GIVEN TASK: Can you recast the records as a Markdown table with the columns "Row" and "Line", starting at the first line of the records and ending at the line that contains "Screen dimensions: 1235x699 pos(423,220)", with both ends included and any blank lines left out?

[SUPPLIED RECORDS start]

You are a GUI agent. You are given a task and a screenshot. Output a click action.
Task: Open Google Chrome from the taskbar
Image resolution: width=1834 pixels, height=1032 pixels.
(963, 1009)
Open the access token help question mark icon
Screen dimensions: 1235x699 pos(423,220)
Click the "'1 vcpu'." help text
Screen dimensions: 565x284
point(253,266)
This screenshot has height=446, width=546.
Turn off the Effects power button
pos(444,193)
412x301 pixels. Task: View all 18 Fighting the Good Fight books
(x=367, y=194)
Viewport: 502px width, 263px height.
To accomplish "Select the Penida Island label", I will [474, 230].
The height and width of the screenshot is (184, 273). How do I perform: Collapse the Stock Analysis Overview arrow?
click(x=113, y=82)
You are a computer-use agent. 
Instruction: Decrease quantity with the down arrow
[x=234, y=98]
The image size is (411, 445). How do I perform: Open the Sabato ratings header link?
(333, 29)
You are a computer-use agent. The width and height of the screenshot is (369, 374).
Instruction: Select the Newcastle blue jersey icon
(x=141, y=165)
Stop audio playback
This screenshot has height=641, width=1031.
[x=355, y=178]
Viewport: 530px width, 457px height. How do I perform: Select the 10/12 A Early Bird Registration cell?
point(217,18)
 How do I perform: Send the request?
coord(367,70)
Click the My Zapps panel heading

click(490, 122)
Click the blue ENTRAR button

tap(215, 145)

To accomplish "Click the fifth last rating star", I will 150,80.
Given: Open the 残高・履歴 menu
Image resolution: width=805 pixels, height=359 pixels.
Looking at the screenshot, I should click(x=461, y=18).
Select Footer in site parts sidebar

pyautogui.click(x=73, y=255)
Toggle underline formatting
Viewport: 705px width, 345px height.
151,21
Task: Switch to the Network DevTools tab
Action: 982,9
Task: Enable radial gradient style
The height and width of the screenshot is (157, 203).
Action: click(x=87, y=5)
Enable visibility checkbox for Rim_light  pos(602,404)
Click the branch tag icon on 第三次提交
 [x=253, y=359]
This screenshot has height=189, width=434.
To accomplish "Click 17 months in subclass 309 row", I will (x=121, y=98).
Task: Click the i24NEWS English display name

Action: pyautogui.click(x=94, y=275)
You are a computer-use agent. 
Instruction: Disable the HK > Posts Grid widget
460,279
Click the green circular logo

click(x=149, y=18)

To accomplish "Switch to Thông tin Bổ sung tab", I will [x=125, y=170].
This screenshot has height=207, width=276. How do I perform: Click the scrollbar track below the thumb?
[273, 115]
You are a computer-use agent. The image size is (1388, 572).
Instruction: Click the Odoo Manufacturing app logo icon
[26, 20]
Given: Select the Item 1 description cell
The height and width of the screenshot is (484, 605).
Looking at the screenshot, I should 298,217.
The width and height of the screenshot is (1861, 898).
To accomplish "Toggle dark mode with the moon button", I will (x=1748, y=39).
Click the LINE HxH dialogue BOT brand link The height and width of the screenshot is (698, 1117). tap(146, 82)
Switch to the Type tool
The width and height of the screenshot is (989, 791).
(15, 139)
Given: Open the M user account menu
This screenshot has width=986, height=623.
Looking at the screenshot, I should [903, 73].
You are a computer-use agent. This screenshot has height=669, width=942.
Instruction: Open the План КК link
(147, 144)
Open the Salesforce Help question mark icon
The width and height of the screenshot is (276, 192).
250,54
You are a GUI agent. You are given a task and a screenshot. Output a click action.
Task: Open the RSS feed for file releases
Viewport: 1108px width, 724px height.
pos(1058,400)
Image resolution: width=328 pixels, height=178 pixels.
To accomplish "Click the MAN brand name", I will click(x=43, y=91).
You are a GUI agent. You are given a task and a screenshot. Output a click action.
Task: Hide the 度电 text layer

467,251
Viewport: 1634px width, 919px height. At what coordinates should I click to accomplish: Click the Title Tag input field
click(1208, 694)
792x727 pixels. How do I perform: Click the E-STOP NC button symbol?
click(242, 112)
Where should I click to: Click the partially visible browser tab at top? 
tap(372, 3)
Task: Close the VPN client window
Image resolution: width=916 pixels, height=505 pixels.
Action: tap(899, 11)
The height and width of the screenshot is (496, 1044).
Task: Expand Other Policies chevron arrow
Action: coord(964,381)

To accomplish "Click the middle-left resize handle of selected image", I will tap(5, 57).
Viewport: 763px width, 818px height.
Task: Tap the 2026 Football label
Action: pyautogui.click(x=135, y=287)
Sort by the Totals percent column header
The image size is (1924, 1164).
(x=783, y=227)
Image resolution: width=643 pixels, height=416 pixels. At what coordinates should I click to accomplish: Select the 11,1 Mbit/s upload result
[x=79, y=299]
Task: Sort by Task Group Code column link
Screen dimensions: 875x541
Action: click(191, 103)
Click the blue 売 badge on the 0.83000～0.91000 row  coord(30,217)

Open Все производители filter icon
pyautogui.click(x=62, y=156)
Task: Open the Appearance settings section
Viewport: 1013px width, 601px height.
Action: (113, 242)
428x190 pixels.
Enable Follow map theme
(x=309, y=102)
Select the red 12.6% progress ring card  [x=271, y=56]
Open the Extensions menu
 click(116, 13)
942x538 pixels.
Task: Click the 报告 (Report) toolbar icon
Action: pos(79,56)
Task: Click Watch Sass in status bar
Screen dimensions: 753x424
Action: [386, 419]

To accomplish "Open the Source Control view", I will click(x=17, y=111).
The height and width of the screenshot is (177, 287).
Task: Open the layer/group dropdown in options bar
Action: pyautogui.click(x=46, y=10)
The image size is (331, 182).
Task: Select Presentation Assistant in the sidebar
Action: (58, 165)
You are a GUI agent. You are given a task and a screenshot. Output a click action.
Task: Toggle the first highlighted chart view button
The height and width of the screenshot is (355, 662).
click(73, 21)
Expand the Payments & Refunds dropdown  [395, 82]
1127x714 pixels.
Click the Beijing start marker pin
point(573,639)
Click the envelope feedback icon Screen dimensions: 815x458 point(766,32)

[SUPPLIED RECORDS end]

FINISHED TASK:
| Row | Line |
|---|---|
| 1 | You are a GUI agent. You are given a task and a screenshot. Output a click action. |
| 2 | Task: Open Google Chrome from the taskbar |
| 3 | Image resolution: width=1834 pixels, height=1032 pixels. |
| 4 | (963, 1009) |
| 5 | Open the access token help question mark icon |
| 6 | Screen dimensions: 1235x699 pos(423,220) |